Construction and Evaluation of DNA Vaccine Encoding Fusion Protein of Hepatitis C Virus Core Protein and Hepatitis B Surface Antigen as a Vaccine Candidate

While hepatitis C virus (HCV) is the major cause of acute and chronic hepatitis, cirrhosis, and hepatocellular carcinoma worldwide, no vaccine against this infection has been proved to date. Cellular immune responses play an important role for eradicating persistent viral infections. Among different vaccine strategies, the use of DNA vaccine has been shown to be a promising approach for enhancing cellular immune responses. In spite of their advantages, DNA-based vaccines might induce weaker antibody and cytotoxic T-lymphocyte responses compared to protein immunization. To overcome this obstacle, several methods such as different immunization regimens, fusion of particle forming units [like hepatitis B surface antigen (HBsAg)] and co-expressing cytokines have been tested.
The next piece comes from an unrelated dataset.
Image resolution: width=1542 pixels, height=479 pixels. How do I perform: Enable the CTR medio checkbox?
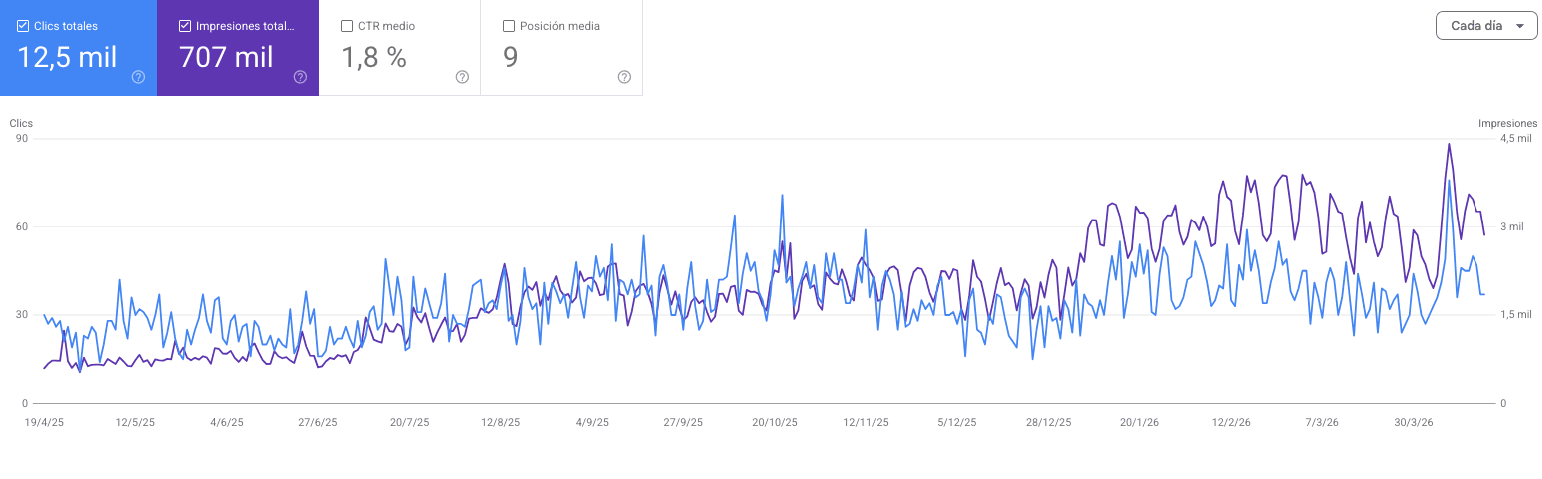tap(347, 26)
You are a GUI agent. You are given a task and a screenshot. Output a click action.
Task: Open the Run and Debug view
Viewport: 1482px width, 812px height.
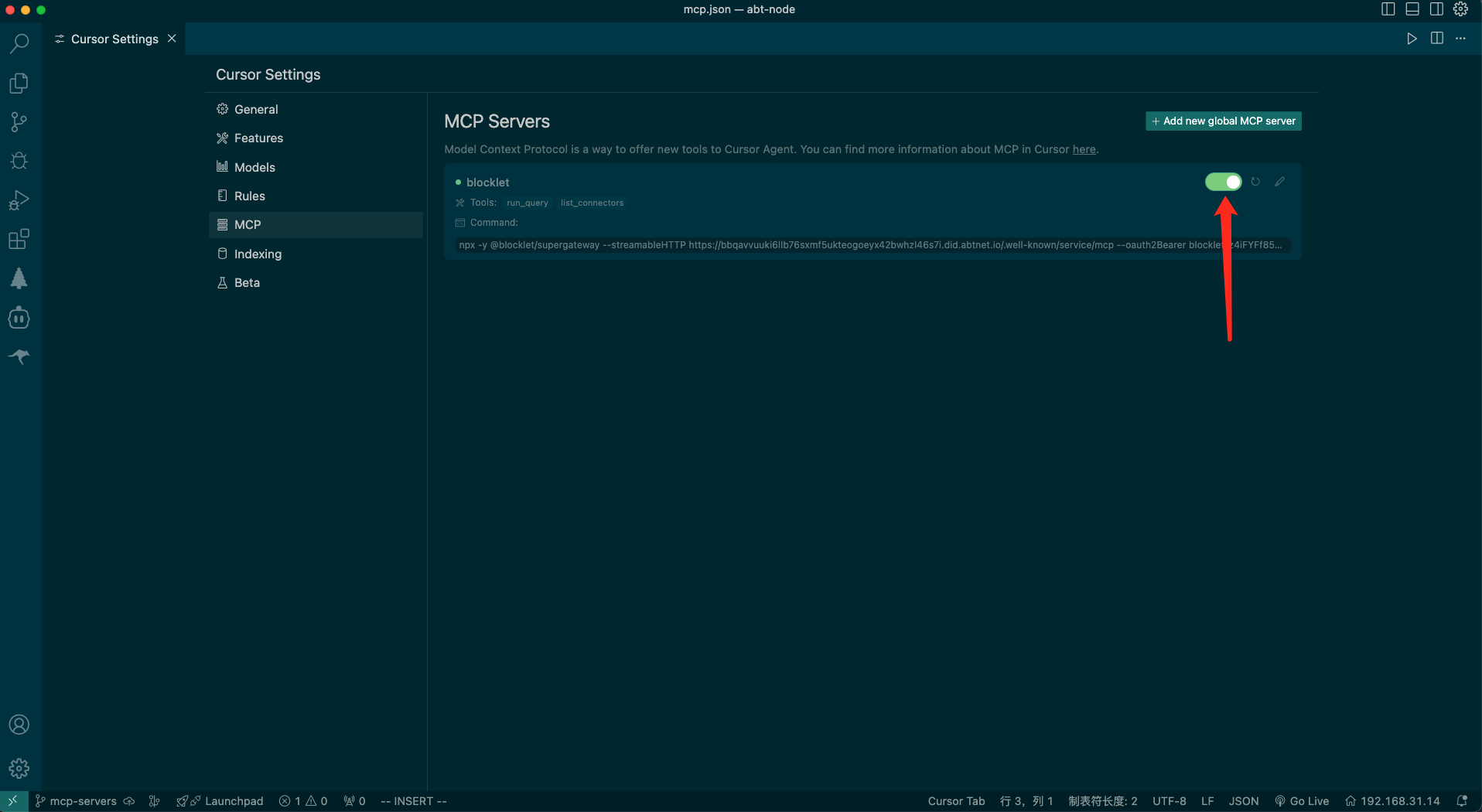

The aim of this study was to design, construct, and evaluate an HBsAg-fused core-based DNA vaccine against HCV infection. The HCV core gene was amplified by polymerase chain reaction (PCR) and cloned in BamHI/EcoRV sites of pcDNA3.1 containing HBsAg. The constructed plasmid (pCHCORE) was analyzed by restriction enzyme and sequencing analyses and evaluated for the protein expression in HEK293T cell line by western blot analysis with anti-HBsAg polyclonal antibody. The correctness of the constructed DNA vaccine was shown by restriction enzyme analysis and sequencing. Western blotting results confirmed the expression of HBsAg-HCV fusion protein with an expected molecular weight in HEK239T cell line. In accordance with previous studies, the constructed vector (pCHCORE) compromising the fusion of HBsAg to HCV core in pCDNA3 plasmid might be used as a HCV DNA vaccine (due to proper expression in cell lines) to induce augmented cellular immune responses.